Extracted text.
— START —
Wave Of Bombings Kills At Least 14 In Iraq On Eve Of Muslim Festival

BBC NEWS (UK), AL JAZEERA (Qatar), REUTERS, AP

Worldcrunch

BAGHDAD - A series of car bombs targeting security forces killed at least 14 people across Iraq, leaving dozens wounded.

Car bombs and roadside devices exploded almost simultaneously in Baghdad and several other Iraqi cities.

The wave of attacks took place on the eve of the Islamic festival of Muharram, an important date on the Shia Muslim religious calendar, BBC News reports.

Al Jazeera also notes the symbolic character of the simultaneous attacks, which occurred just a day before the month of Muharram which marks the Islamic new year on the lunar calendar.

The deadliest explosion happened in the disputed and ethnically-mixed city of Kirkuk, 250 kilometers north of Baghdad, where four bombs planted in parked cars went off simultaneously, killing nine people and wounding 30, Reuters reports.
— END —
Entries from a dataset:
— START —
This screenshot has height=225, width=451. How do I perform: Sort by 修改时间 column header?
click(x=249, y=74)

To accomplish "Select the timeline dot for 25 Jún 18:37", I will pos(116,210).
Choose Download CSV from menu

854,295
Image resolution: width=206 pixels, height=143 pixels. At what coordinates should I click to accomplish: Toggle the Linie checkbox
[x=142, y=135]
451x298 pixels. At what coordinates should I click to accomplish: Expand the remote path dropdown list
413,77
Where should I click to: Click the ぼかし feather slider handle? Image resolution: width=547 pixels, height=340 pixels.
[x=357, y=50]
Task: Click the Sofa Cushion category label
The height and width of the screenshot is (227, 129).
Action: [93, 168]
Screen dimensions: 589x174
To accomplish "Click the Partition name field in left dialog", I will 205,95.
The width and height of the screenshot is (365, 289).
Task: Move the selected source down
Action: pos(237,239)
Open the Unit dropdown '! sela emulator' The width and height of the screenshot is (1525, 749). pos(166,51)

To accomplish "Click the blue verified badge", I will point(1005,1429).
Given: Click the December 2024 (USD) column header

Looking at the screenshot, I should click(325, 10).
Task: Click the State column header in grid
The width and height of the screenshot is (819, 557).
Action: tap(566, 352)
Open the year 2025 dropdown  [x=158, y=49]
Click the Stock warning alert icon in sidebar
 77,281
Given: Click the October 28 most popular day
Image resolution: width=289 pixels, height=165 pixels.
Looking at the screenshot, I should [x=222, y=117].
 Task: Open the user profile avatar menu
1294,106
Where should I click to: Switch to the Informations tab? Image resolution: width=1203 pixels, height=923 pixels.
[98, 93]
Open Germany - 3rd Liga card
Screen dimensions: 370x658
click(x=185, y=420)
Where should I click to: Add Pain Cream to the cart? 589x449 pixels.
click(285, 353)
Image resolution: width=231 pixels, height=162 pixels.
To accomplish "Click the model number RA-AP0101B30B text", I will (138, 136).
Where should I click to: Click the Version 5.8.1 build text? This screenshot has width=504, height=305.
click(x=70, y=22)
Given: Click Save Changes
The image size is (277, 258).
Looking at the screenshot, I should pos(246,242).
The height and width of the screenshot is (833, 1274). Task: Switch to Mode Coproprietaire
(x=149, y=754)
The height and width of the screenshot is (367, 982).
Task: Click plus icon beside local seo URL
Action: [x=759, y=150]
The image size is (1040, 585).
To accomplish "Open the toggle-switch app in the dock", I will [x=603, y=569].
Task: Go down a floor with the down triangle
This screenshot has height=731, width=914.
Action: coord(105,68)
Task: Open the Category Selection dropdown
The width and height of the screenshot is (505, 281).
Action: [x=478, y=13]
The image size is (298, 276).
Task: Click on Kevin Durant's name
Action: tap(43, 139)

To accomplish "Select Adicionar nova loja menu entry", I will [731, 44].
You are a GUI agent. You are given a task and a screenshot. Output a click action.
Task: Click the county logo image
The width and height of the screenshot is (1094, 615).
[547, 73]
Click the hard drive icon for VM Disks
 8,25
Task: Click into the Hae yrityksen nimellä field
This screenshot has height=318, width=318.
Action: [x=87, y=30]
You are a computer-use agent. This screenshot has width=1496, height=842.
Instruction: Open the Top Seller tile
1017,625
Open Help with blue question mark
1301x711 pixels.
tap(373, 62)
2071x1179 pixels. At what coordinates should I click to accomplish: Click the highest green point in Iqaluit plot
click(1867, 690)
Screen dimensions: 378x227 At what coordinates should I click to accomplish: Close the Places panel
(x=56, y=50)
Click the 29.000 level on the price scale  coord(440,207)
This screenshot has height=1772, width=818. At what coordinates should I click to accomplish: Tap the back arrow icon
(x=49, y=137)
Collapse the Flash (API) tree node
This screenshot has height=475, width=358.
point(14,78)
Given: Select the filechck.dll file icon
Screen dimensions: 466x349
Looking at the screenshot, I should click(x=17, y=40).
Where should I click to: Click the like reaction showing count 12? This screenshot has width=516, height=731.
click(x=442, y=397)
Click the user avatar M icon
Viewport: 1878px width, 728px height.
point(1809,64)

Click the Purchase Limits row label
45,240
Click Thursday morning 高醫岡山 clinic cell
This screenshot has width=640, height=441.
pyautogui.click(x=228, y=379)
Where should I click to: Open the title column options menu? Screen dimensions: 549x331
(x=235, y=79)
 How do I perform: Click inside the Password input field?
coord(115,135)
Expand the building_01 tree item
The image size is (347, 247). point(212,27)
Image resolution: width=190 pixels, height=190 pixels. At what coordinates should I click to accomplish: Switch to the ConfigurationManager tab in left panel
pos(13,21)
— END —
Exercise. From the news report on the Iraq bombings, return the passage that begins at the words "BBC NEWS (UK), AL" and stops after "the lunar calendar.", copied word for word.

The output.
BBC NEWS (UK), AL JAZEERA (Qatar), REUTERS, AP

Worldcrunch

BAGHDAD - A series of car bombs targeting security forces killed at least 14 people across Iraq, leaving dozens wounded.

Car bombs and roadside devices exploded almost simultaneously in Baghdad and several other Iraqi cities.

The wave of attacks took place on the eve of the Islamic festival of Muharram, an important date on the Shia Muslim religious calendar, BBC News reports.

Al Jazeera also notes the symbolic character of the simultaneous attacks, which occurred just a day before the month of Muharram which marks the Islamic new year on the lunar calendar.